Re: [orca-list] Punctuation, capital letters, exchange of characters and strings, generally error in the design of Orca



Thanks Milan.

So...I have a dilemma. The imperfect gnome-speech-based solution in Orca exists and generally works. The emergence of PulseAudio is also helping to address one of the major issues (audio device contention). While not perfect, the current solution provides emulation for missing TTS features in a very expedient and controllable means to give users what they want *today*. We can also quickly make adjustments to gnome-speech to provide support for features enabled by the speech engine (e.g., verbalized punctuation, capitalization, etc.) and we can quickly adjust Orca to pass things on to the speech engine rather than emulate them at the Orca layer. In addition, all of this is encapsulated in GNOME, making it easy to manage from the release and packaging standpoints.

What I'm getting from Brailcom is a proposed solution that, when implemented, seems like it could address a number of problems. It will eliminate the need for Orca to do emulation of missing features. It will provide features that are on the Orca requirements list, but which are not currently implemented (e.g., verbalized capitalization, audio icons, etc.). It will also act as a system service that many apps can use, which will run on a large number of platforms, and which does not require a desktop to be running.

That's great. As a result of this promise, I permitted the speech dispatcher code into Orca as a means to provide a proving ground. It is still interesting to me, but it does not come without issue: it is incomplete, it is not an accepted dependency for GNOME, dogmatic pursuit of purism, etc.

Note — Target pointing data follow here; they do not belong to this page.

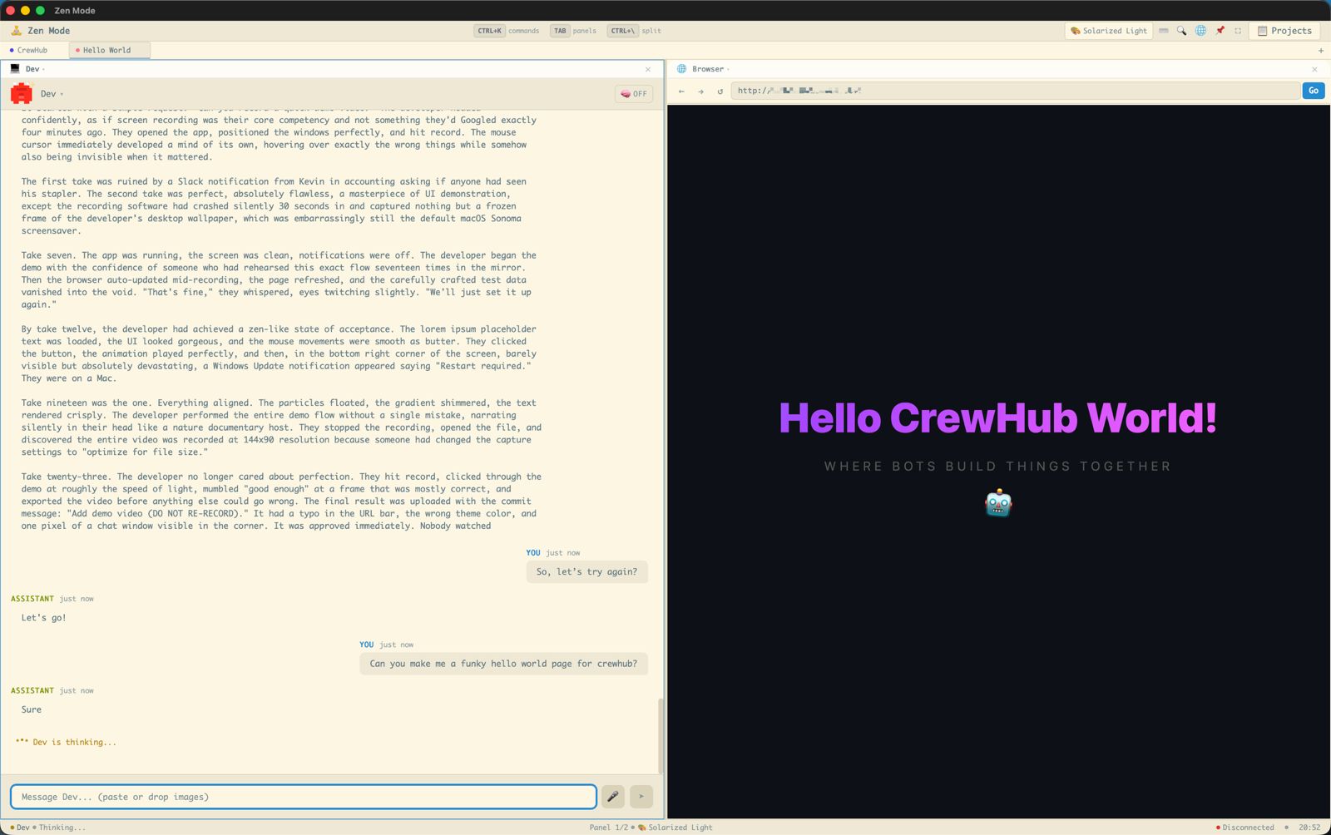Click the red pin icon

point(1220,31)
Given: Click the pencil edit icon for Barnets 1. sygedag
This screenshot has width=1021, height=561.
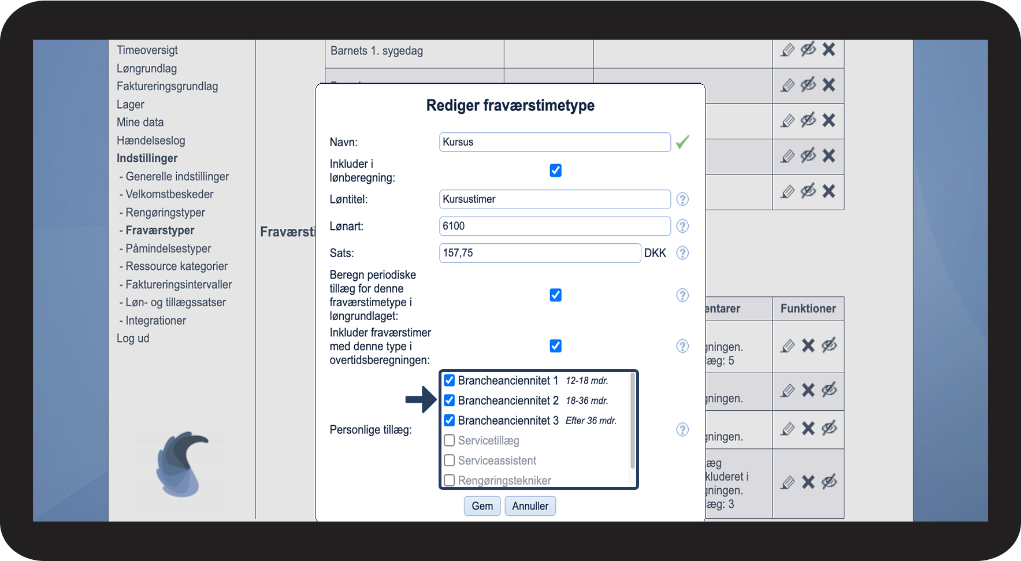Looking at the screenshot, I should point(788,50).
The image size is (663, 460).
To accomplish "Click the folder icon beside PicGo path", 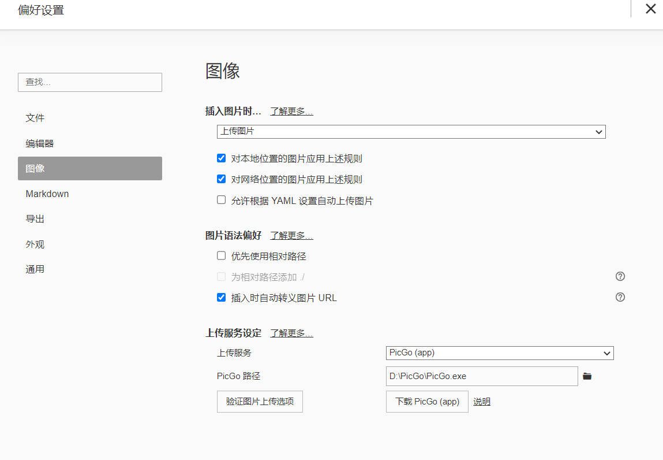I will (x=587, y=376).
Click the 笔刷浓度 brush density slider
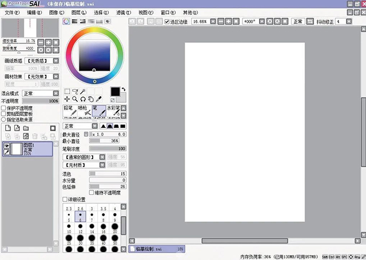Viewport: 366px width, 260px height. [x=108, y=148]
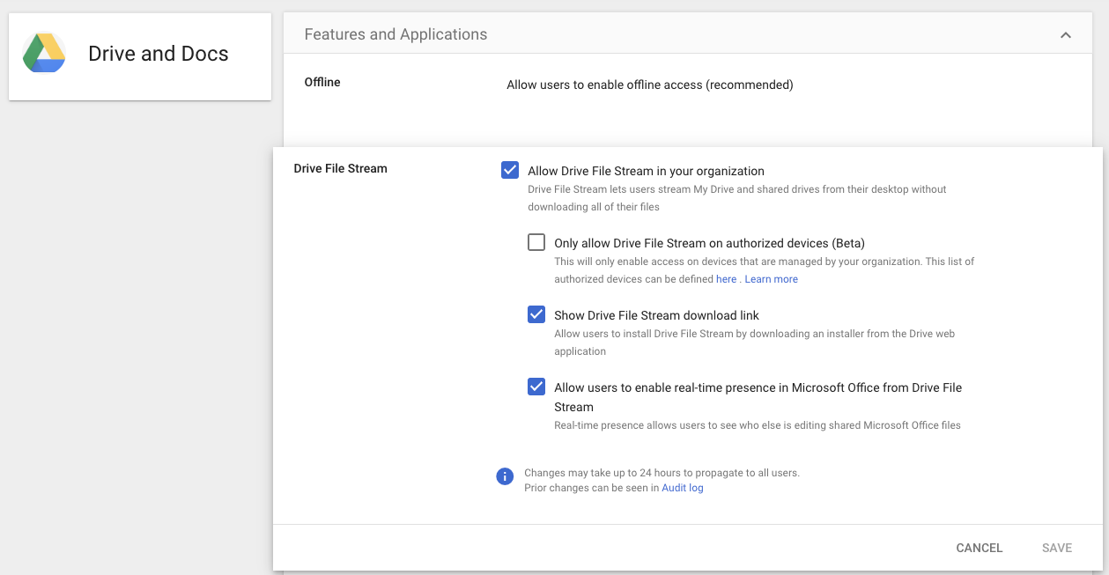Click 'Only allow Drive File Stream on authorized devices' label
This screenshot has width=1109, height=575.
[x=709, y=243]
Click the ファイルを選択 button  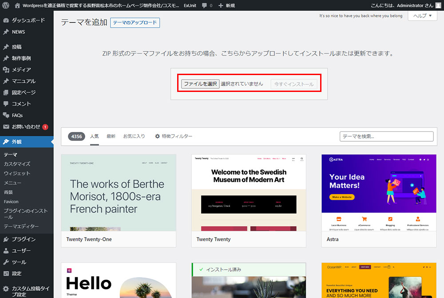[200, 84]
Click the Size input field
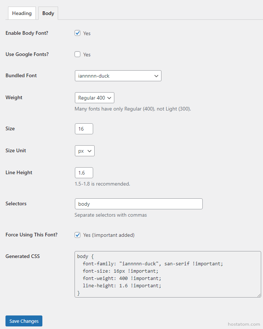263x329 pixels. pos(84,129)
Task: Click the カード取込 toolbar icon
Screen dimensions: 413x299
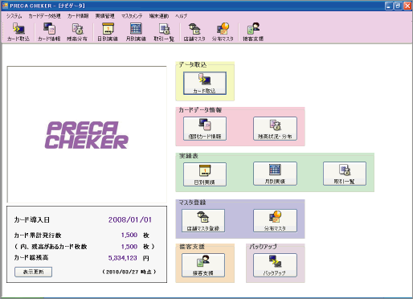Action: (x=18, y=32)
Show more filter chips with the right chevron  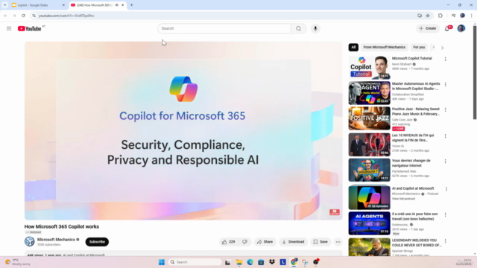tap(442, 48)
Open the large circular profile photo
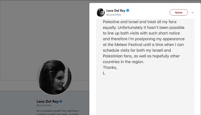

What I didn't expect was inflexible opposition from Brailcom to the practical solutions provided by Orca, such as the notion of the user specifying pronunciation definitions at a higher level. Until the unsophisticated user has a convenient mechanism for doing things such as tweaking pronunciations, Orca is going to provide a means to do this. Until verbalized punctuation is guaranteed to be supported by the lower layers, Orca is going to provide a means to emulate this. As the Orca project lead, this is my decision, and it is based upon user requirements. I hear Brailcom loud and clear - you don't like this. Please, let's agree to disagree and let's focus on SpeechDispatcher.

Until it is complete, stable, and we're sure it helps us meet the user requirements, I cannot make SpeechDispatcher a supported part of Orca. We have at least gotten to the point where we've identified the API that will be exposed to Orca, which is the speechd Python bindings. With the exception of some things, it sees like a viable API, though I need to dig into it a little deeper.

Assuming the API is workable as is, do you have an estimate for the amount of work (cost and timeframe) needed to complete the implementation and provide complete support for at least eSpeak, Festival, Cepstral, DECtalk, and IBMTTS? What is your support model and release schedule going to be once the implementation is done? What is your community model going to be (e.g., can others outside Brailcom contribute patches/enhancements to SpeechDispatcher)?

Will

Milan Zamazal wrote:
"WW" == Willie Walker <William Walker Sun COM> writes:

    WW> One of the questions I have right now is the ability for a
    WW> client to programmatically configure various things in
    WW> SpeechDispatcher, such as pronunciations for words.  In looking
    WW> at the existing API, I'm not sure I see a way to do this.  Nor
    WW> am I sure if this is something that a speech dispatcher user
    WW> needs to do on an engine-by-engine basis or if there is a
    WW> pronunciation dictionary that speech dispatcher provides for all
    WW> output modules to use.

SSIP supports SSML, so in theory it is possible to pass pronunciation
etc. using its means.  In practice SSML is probably only little
supported, if at all, in most TTS systems so it wouldn't work.  But it's
not a fault of Speech Dispatcher, it's just missing feature of something
-- preferably it should be present in TTS systems, or at least in some
frontend to them.  I think new speech dispatcher TTS driver library
should provide means for parsing SSML and the drivers should handle it
some way if the corresponding TTS system can't.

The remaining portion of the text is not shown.